Stored data:
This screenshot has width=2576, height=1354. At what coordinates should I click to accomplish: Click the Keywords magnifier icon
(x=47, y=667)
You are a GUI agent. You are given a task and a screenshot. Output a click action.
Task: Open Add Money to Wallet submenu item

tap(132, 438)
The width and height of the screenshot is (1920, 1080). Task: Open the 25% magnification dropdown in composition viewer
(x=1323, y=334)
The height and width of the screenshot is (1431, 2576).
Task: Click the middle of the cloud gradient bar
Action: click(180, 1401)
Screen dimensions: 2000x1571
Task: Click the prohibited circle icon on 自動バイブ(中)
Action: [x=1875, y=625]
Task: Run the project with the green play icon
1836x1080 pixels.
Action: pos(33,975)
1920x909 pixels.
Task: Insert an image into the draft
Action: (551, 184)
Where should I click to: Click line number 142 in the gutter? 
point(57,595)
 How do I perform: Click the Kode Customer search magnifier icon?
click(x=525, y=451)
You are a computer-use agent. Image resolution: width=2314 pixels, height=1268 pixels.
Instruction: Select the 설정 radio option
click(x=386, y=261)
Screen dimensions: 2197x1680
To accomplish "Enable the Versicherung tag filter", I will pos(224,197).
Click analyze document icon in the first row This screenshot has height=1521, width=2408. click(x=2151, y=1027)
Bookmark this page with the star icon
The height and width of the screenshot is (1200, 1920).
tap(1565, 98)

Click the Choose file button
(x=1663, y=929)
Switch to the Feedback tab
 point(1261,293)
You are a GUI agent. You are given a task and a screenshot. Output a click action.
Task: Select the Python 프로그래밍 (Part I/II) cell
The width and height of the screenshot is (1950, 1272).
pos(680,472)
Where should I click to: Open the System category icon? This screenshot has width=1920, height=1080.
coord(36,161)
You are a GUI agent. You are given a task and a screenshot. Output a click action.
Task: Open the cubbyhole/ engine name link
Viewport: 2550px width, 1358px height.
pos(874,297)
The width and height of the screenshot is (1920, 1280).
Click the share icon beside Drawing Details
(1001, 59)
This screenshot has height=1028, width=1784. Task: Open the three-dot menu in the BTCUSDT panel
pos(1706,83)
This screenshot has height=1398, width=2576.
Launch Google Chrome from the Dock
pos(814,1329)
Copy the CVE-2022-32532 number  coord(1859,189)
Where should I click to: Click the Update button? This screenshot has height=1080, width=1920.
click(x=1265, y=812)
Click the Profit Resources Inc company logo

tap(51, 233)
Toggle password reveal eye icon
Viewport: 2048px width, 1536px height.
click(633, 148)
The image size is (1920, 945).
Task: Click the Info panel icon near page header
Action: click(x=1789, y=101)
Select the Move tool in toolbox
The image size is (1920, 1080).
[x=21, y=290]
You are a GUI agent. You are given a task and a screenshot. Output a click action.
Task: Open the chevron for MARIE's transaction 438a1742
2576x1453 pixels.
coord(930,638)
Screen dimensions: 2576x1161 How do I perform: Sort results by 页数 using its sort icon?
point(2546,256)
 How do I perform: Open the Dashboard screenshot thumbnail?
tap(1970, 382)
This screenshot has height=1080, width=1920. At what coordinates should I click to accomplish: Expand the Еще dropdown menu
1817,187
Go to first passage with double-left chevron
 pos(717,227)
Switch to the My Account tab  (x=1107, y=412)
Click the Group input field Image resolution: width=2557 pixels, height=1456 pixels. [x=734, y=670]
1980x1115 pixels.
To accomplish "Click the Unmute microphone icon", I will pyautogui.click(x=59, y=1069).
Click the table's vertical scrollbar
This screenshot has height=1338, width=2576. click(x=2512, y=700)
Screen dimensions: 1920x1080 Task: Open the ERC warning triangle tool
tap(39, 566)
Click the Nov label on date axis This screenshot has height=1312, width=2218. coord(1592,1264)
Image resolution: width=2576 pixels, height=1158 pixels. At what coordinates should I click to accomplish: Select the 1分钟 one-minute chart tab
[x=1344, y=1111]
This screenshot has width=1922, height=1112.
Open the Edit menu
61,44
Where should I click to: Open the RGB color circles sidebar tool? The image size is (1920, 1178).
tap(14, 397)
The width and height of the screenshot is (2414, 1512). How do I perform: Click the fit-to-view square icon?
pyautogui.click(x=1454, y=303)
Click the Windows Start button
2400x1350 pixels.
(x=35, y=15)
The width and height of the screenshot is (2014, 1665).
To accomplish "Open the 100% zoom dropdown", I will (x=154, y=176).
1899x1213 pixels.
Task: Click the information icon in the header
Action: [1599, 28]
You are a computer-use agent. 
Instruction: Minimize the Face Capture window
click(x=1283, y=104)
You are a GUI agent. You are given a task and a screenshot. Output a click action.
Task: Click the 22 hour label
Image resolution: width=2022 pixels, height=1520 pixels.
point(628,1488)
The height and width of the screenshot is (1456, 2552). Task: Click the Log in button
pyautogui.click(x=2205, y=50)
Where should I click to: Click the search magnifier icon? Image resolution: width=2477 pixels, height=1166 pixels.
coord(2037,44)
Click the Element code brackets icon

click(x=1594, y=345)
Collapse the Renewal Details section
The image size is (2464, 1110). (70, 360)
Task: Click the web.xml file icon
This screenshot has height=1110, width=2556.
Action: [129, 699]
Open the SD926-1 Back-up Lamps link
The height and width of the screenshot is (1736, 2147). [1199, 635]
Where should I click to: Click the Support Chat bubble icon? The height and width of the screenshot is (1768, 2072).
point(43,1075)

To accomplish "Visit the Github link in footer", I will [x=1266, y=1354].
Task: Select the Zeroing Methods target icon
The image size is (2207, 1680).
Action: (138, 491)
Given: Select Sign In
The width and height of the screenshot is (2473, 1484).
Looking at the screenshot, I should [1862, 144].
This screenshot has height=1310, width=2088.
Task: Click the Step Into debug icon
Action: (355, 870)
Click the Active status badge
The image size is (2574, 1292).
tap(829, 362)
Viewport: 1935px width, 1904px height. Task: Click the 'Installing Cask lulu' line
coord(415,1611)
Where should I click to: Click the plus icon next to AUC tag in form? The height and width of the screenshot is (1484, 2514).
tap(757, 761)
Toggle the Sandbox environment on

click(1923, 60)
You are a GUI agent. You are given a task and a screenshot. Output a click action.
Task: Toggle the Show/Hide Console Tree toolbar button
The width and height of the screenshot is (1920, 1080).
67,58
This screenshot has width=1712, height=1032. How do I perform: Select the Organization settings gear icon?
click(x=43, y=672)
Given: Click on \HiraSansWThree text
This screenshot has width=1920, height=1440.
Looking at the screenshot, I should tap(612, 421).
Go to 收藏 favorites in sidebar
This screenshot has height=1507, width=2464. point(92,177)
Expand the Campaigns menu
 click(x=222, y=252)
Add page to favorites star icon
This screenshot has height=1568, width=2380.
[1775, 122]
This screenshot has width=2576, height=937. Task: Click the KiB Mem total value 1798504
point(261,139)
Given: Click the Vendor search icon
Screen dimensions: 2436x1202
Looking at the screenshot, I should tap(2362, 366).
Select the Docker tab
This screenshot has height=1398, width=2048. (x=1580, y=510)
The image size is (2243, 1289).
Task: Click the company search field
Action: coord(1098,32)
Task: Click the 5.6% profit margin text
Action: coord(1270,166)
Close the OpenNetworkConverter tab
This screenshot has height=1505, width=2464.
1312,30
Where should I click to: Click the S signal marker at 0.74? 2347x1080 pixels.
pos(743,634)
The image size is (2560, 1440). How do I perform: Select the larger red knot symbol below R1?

What is being asked: Each line of the data must be written out exactly as it appears.

Response to this exercise:
This screenshot has width=2576, height=1354. At what coordinates should I click to accomplish: Click the Keywords magnifier icon
(x=47, y=667)
You are a GUI agent. You are given a task and a screenshot. Output a click action.
Task: Open Add Money to Wallet submenu item

tap(132, 438)
The width and height of the screenshot is (1920, 1080). Task: Open the 25% magnification dropdown in composition viewer
(x=1323, y=334)
The height and width of the screenshot is (1431, 2576).
Task: Click the middle of the cloud gradient bar
Action: click(180, 1401)
Screen dimensions: 2000x1571
Task: Click the prohibited circle icon on 自動バイブ(中)
Action: [x=1875, y=625]
Task: Run the project with the green play icon
1836x1080 pixels.
Action: pos(33,975)
1920x909 pixels.
Task: Insert an image into the draft
Action: (551, 184)
Where should I click to: Click line number 142 in the gutter? 
point(57,595)
 How do I perform: Click the Kode Customer search magnifier icon?
click(x=525, y=451)
You are a computer-use agent. Image resolution: width=2314 pixels, height=1268 pixels.
Instruction: Select the 설정 radio option
click(x=386, y=261)
Screen dimensions: 2197x1680
To accomplish "Enable the Versicherung tag filter", I will pos(224,197).
Click analyze document icon in the first row This screenshot has height=1521, width=2408. click(x=2151, y=1027)
Bookmark this page with the star icon
The height and width of the screenshot is (1200, 1920).
tap(1565, 98)

Click the Choose file button
(x=1663, y=929)
Switch to the Feedback tab
 point(1261,293)
You are a GUI agent. You are given a task and a screenshot. Output a click action.
Task: Select the Python 프로그래밍 (Part I/II) cell
The width and height of the screenshot is (1950, 1272).
pos(680,472)
Where should I click to: Open the System category icon? This screenshot has width=1920, height=1080.
coord(36,161)
You are a GUI agent. You are given a task and a screenshot. Output a click action.
Task: Open the cubbyhole/ engine name link
Viewport: 2550px width, 1358px height.
pos(874,297)
The width and height of the screenshot is (1920, 1280).
Click the share icon beside Drawing Details
(1001, 59)
This screenshot has height=1028, width=1784. Task: Open the three-dot menu in the BTCUSDT panel
pos(1706,83)
This screenshot has height=1398, width=2576.
Launch Google Chrome from the Dock
pos(814,1329)
Copy the CVE-2022-32532 number  coord(1859,189)
Where should I click to: Click the Update button? This screenshot has height=1080, width=1920.
click(x=1265, y=812)
Click the Profit Resources Inc company logo

tap(51, 233)
Toggle password reveal eye icon
Viewport: 2048px width, 1536px height.
click(633, 148)
The image size is (1920, 945).
Task: Click the Info panel icon near page header
Action: click(x=1789, y=101)
Select the Move tool in toolbox
The image size is (1920, 1080).
[x=21, y=290]
You are a GUI agent. You are given a task and a screenshot. Output a click action.
Task: Open the chevron for MARIE's transaction 438a1742
2576x1453 pixels.
coord(930,638)
Screen dimensions: 2576x1161 How do I perform: Sort results by 页数 using its sort icon?
point(2546,256)
 How do I perform: Open the Dashboard screenshot thumbnail?
tap(1970, 382)
This screenshot has height=1080, width=1920. At what coordinates should I click to accomplish: Expand the Еще dropdown menu
1817,187
Go to first passage with double-left chevron
 pos(717,227)
Switch to the My Account tab  (x=1107, y=412)
Click the Group input field Image resolution: width=2557 pixels, height=1456 pixels. [x=734, y=670]
1980x1115 pixels.
To accomplish "Click the Unmute microphone icon", I will pyautogui.click(x=59, y=1069).
Click the table's vertical scrollbar
This screenshot has height=1338, width=2576. click(x=2512, y=700)
Screen dimensions: 1920x1080 Task: Open the ERC warning triangle tool
tap(39, 566)
Click the Nov label on date axis This screenshot has height=1312, width=2218. coord(1592,1264)
Image resolution: width=2576 pixels, height=1158 pixels. At what coordinates should I click to accomplish: Select the 1分钟 one-minute chart tab
[x=1344, y=1111]
This screenshot has width=1922, height=1112.
Open the Edit menu
61,44
Where should I click to: Open the RGB color circles sidebar tool? The image size is (1920, 1178).
tap(14, 397)
The width and height of the screenshot is (2414, 1512). How do I perform: Click the fit-to-view square icon?
pyautogui.click(x=1454, y=303)
Click the Windows Start button
2400x1350 pixels.
(x=35, y=15)
The width and height of the screenshot is (2014, 1665).
To accomplish "Open the 100% zoom dropdown", I will (x=154, y=176).
1899x1213 pixels.
Task: Click the information icon in the header
Action: [1599, 28]
You are a computer-use agent. 
Instruction: Minimize the Face Capture window
click(x=1283, y=104)
You are a GUI agent. You are given a task and a screenshot. Output a click action.
Task: Click the 22 hour label
Image resolution: width=2022 pixels, height=1520 pixels.
point(628,1488)
The height and width of the screenshot is (1456, 2552). Task: Click the Log in button
pyautogui.click(x=2205, y=50)
Where should I click to: Click the search magnifier icon? Image resolution: width=2477 pixels, height=1166 pixels.
coord(2037,44)
Click the Element code brackets icon

click(x=1594, y=345)
Collapse the Renewal Details section
The image size is (2464, 1110). (70, 360)
Task: Click the web.xml file icon
This screenshot has height=1110, width=2556.
Action: [129, 699]
Open the SD926-1 Back-up Lamps link
The height and width of the screenshot is (1736, 2147). [1199, 635]
Where should I click to: Click the Support Chat bubble icon? The height and width of the screenshot is (1768, 2072).
point(43,1075)

To accomplish "Visit the Github link in footer", I will [x=1266, y=1354].
Task: Select the Zeroing Methods target icon
The image size is (2207, 1680).
Action: (138, 491)
Given: Select Sign In
The width and height of the screenshot is (2473, 1484).
Looking at the screenshot, I should [1862, 144].
This screenshot has height=1310, width=2088.
Task: Click the Step Into debug icon
Action: (355, 870)
Click the Active status badge
The image size is (2574, 1292).
tap(829, 362)
Viewport: 1935px width, 1904px height. Task: Click the 'Installing Cask lulu' line
coord(415,1611)
Where should I click to: Click the plus icon next to AUC tag in form? The height and width of the screenshot is (1484, 2514).
tap(757, 761)
Toggle the Sandbox environment on

click(1923, 60)
You are a GUI agent. You are given a task and a screenshot. Output a click action.
Task: Toggle the Show/Hide Console Tree toolbar button
The width and height of the screenshot is (1920, 1080).
67,58
This screenshot has width=1712, height=1032. How do I perform: Select the Organization settings gear icon?
click(x=43, y=672)
Given: Click on \HiraSansWThree text
This screenshot has width=1920, height=1440.
Looking at the screenshot, I should tap(612, 421).
Go to 收藏 favorites in sidebar
This screenshot has height=1507, width=2464. point(92,177)
Expand the Campaigns menu
 click(x=222, y=252)
Add page to favorites star icon
This screenshot has height=1568, width=2380.
[1775, 122]
This screenshot has width=2576, height=937. Task: Click the KiB Mem total value 1798504
point(261,139)
Given: Click the Vendor search icon
Screen dimensions: 2436x1202
Looking at the screenshot, I should tap(2362, 366).
Select the Docker tab
This screenshot has height=1398, width=2048. (x=1580, y=510)
The image size is (2243, 1289).
Task: Click the company search field
Action: coord(1098,32)
Task: Click the 5.6% profit margin text
Action: coord(1270,166)
Close the OpenNetworkConverter tab
This screenshot has height=1505, width=2464.
1312,30
Where should I click to: Click the S signal marker at 0.74? 2347x1080 pixels.
pos(743,634)
The image size is (2560, 1440). How do I perform: Select the larger red knot symbol below R1?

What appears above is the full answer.